What inspired you to write this book?
I think I was just ready to write this book. I sat down to distract myself from another novel that was making the submission rounds (and never did end up getting placed). I was so disgusted and disheartened at the entire publishing industry, and I was ANGRY. I figured no one would ever publish The Bitch Posse anyway, so the one and only person I was writing it for was... me. And that freed me to turn off all the censors, something I desperately needed to do in order to write honestly about these characters.. particularly Rennie, whose teenaged affair with her teacher is echoed by her sexual addiction 15 years later.
How much, if anything, do you have in common with your heroine(s)?
While I have not based any of the characters on myself or people I know, each one of the girls (and women) holds a little piece of me. Of course, I am a writer and used to be a teacher, like Rennie. Cherry feels the need to look after people, just as I do. And Amy's a mother -- and when you become a mother, the whole world changes in a very profound way. Instead of living only for yourself, you start living for someone else's sake as well. And I was able to access those emotions when writing about Amy's struggle with her premature baby, Lucky.
Is there anything else you'd like to say about this book or the process of writing it?
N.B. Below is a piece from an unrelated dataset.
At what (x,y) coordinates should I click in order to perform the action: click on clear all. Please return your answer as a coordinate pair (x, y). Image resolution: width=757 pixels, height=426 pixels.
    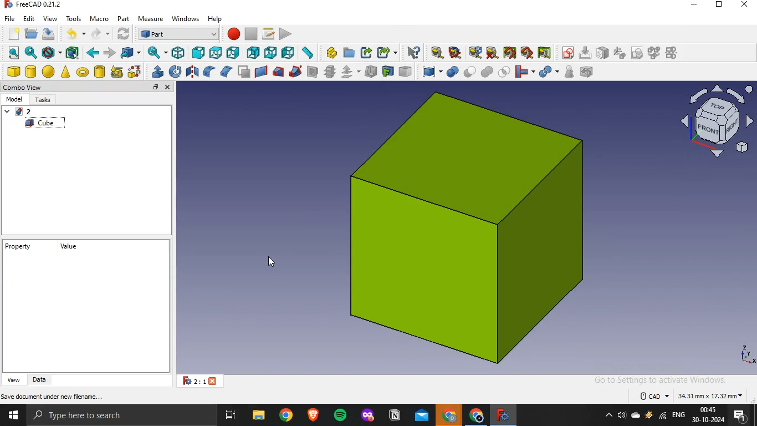
    Looking at the image, I should click on (493, 53).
The best thing that happened to me was chronic failure. I was sure no one was watching nor would they EVER watch, and that freed me to write my heart out.
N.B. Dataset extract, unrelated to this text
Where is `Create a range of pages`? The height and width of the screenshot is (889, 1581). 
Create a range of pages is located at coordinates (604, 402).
For more information, visit Martha's website.
Speaking of success following failure (boy, can I identify), I got the great news yesterday that one of my writer friends got a great two-book deal after years of struggle. She has the same former publisher I had, and she'd faced similar problems with them, where they just didn't want anything else she sent them. Now she's finally found someone who recognizes her talent, and I'm so happy for her. Her e-mails are so lyrical, poignant and funny, full of warmth and humor, that I can't wait to read her novels. She's writing southern magical realism, and I think I'm going to offer to blurb her book so I can get a sneak peek. Don't worry, I'll be sure to blab all about her book as it nears publication. I think I was almost as happy to hear about her contract as I was to get my own comeback book deal. There was squealing and flappy hands of joy, which I don't recall doing for myself (I was too busy rushing out to buy shoes).
I think for the rest of the week I'll do a series of posts on chick lit, since that's what I've been saving up in Book Report content, and I have that Jane Austen stuff to talk about. Now, though, I have to get the house company clean, which may require unpacking and doing laundry.